Fiscal analysts are always challenged in real time to sort out with precision how much of revenue growth should be attributed to underlying economic growth and how much should be attributed to one-time events.  In this case, the safe bet – and given everyone’s nausea from the fiscal rollercoaster, let’s be safe – is that much of this money can be attributed to changes in the tax code that encouraged investors to take gains last year.

There is general agreement on how to deal with one-time money, and this year most of it will go to satisfy the Proposition 98 minimum funding guarantee for K-14 education. And if that is the case, how much of it should go to paying down the debt owed to K-14 education or pay for one-time investments such as infrastructure or technology?

In the past, state officials have often given in to the pressures and temptations to restore budget cuts or create new programs that cannot be supported when revenues flatten out.  That’s why in 2008, California Forward identified the imperative and has advocated for reforms that would better manage the state’s volatile revenue.

The other alternative is “tax reform” that will produce a more stable funding stream for the General Fund.  California relies on a progressive income tax and a sales tax largely limited to goods rather than services, and as a result the state’s revenue stream is far less stable than most other states.

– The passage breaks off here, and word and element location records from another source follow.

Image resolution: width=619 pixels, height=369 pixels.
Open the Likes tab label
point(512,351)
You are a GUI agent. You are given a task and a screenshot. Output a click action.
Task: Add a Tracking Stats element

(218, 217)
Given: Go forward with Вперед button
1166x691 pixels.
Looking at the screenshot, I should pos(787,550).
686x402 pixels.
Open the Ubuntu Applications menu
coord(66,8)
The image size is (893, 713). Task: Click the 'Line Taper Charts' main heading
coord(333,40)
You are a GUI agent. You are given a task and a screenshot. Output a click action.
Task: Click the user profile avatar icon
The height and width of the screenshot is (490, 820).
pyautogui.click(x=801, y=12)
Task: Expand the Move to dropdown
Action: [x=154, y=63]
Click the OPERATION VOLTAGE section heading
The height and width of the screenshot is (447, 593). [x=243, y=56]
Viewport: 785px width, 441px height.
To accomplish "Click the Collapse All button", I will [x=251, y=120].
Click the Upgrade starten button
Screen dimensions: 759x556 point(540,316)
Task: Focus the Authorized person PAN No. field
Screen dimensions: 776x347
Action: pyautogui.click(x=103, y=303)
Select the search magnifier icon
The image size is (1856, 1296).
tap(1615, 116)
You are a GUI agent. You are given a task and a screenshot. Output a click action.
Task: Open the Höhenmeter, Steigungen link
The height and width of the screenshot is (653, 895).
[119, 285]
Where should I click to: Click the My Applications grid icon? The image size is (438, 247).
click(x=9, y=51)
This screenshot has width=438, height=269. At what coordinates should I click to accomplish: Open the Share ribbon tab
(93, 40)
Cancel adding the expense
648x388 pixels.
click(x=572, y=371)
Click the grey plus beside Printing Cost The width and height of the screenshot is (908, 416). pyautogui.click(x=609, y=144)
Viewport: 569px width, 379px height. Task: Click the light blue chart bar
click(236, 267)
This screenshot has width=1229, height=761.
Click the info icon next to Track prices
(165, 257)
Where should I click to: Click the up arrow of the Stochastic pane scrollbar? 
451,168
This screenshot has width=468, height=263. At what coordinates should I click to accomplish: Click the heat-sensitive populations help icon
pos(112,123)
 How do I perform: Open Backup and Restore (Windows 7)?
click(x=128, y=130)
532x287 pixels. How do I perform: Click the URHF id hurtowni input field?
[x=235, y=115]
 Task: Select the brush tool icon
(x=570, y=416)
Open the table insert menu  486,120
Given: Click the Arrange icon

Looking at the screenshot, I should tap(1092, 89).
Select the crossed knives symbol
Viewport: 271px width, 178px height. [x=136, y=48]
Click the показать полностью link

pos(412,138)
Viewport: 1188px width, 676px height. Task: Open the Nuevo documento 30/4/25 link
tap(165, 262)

Most tax reform proposals, however, require spreading more of the burden to middle and low-income taxpayers or taxing something that is not currently taxed.  Both choices are really hard – and should not be as hard as agreeing on a mechanism that provides stability for important, but politically vulnerable programs, like elder care services.

That brings us to the second issue:  Will the Legislature keep the constitutional amendment on the ballot?

California Forward has supported the rainy day proposal, but there is more than one way to solve the problem. What’s most important is that it actually be solved.  If not this amendment, then the Legislature should make it better, not eliminate it.

The proposal on the 2014 ballot would increase the state’s “rainy day” fund from 5 percent to 10 percent of the General Fund. It would require 3 percent of General Fund revenue to be deposited each year into the reserve – unless revenue is declining – until the 10 percent is achieved.

In general, it also would limit base spending to the growth in revenue, averaged over the last 20 years.  The formula is much more complicated than that, which is one of the concerns.) For the most part, revenue north of the average can be spent, but on “one-time” expenditures, such as debt reduction or infrastructure projects.

Today’s Legislature may think there is a better answer. But Californians – and the hundreds of local governments that rely on state funding and the millions of people who rely on quality and stable services – need an answer.

Fiscal instability impacts all state programs, but some programs more than others.  In the past, public safety spending has grown faster than higher education or social services. During tough economic times, the Legislature is faced with difficult choices, and the cuts have often been deepest in higher education and social services, impacting low income Californians the most.

Given the tremendous political pressures and a revenue stream that is increasingly volatile as the economy evolves, California needs some guard rails.

This year, however, Californians are going to find out what state lawmakers do without them.